Question

A star of mass $ M $ and radius $ R $ is made up of gases. The average gravitational pressure compressing the star due to gravitational pull of the gases making up the star depends on $ R $ as
(A) $ 1/{R^4} $
(B) $ 1/R $
(C) $ 1/{R^2} $
(D) $ 1/{R^6} $

Answer 1

Hint : To solve this question, we need to consider the free body diagram of an elementary cylinder at an arbitrary distance from the centre of the sphere. The cylinder will be acted upon by two forces, the gravitational force, and the force due to the pressure of the gases. Equating these two, we will get the required relation.

Formula used: The formula used to solve this question is given by
 $ g = \dfrac{{GM}}{{{R^2}}} $ , $ g $ is the acceleration due to gravity on the surface of a sphere of mass $ M $ and radius $ R $ .

Complete step by step answer
The star has a radius of $ R $ and mass $ M $ . This means that the star is a sphere of radius $ R $ and mass $ M $ .
Let $ \rho $ be the density of the gases, which make up this star. We know that the density is given by
 $ \rho = \dfrac{M}{V} $
As the star is a sphere, so its volume is $ V = \dfrac{4}{3}\pi {R^3} $ . Substituting this above we get
 $ \rho = \dfrac{{3M}}{{4\pi {R^3}}} $ -----------(1)
We consider a hollow sphere inside the star, at a distance of $ r $ from its center.
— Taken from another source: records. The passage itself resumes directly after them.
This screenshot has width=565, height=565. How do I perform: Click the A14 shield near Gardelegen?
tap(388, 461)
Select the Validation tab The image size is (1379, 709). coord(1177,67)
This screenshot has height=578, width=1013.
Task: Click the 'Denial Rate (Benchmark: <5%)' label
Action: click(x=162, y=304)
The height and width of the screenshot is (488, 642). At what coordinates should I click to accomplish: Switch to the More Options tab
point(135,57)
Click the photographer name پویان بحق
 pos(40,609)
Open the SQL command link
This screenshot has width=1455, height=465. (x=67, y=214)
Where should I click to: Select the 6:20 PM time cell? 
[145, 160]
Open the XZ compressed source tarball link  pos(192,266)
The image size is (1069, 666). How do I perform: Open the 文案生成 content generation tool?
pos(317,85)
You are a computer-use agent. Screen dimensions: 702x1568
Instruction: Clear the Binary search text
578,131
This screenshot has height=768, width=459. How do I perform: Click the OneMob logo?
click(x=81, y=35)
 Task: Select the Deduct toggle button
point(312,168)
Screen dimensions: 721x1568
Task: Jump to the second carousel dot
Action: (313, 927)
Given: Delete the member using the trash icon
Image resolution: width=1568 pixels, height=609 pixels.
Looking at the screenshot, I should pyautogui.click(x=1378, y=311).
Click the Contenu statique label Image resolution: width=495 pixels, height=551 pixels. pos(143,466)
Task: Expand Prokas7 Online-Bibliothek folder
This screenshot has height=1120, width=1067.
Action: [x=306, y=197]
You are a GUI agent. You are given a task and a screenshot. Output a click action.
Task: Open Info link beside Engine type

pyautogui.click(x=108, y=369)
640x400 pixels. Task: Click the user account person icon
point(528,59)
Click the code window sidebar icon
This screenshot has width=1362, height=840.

The depth of this sphere below the surface of the star, as can be observed from above, is
 $ d = R - r $ --------(2)
We know that the acceleration due to gravity decreases with the depth according to
 $ g\left( d \right) = g\left( {1 - \dfrac{d}{R}} \right) $
From equation (2)
 $ g\left( r \right) = g\left( {1 - \dfrac{{R - r}}{R}} \right) $
 $ \Rightarrow g\left( r \right) = g\left( {\dfrac{r}{R}} \right) $
Substituting $ g = \dfrac{{GM}}{{{R^2}}} $ we get
 $ g\left( r \right) = \dfrac{{GMr}}{{{R^3}}} $ ---------(3)
Now we consider an elementary cylinder at a distance of $ r $ from the center of the sphere, and of height $ dr $ , as shown in the figure below.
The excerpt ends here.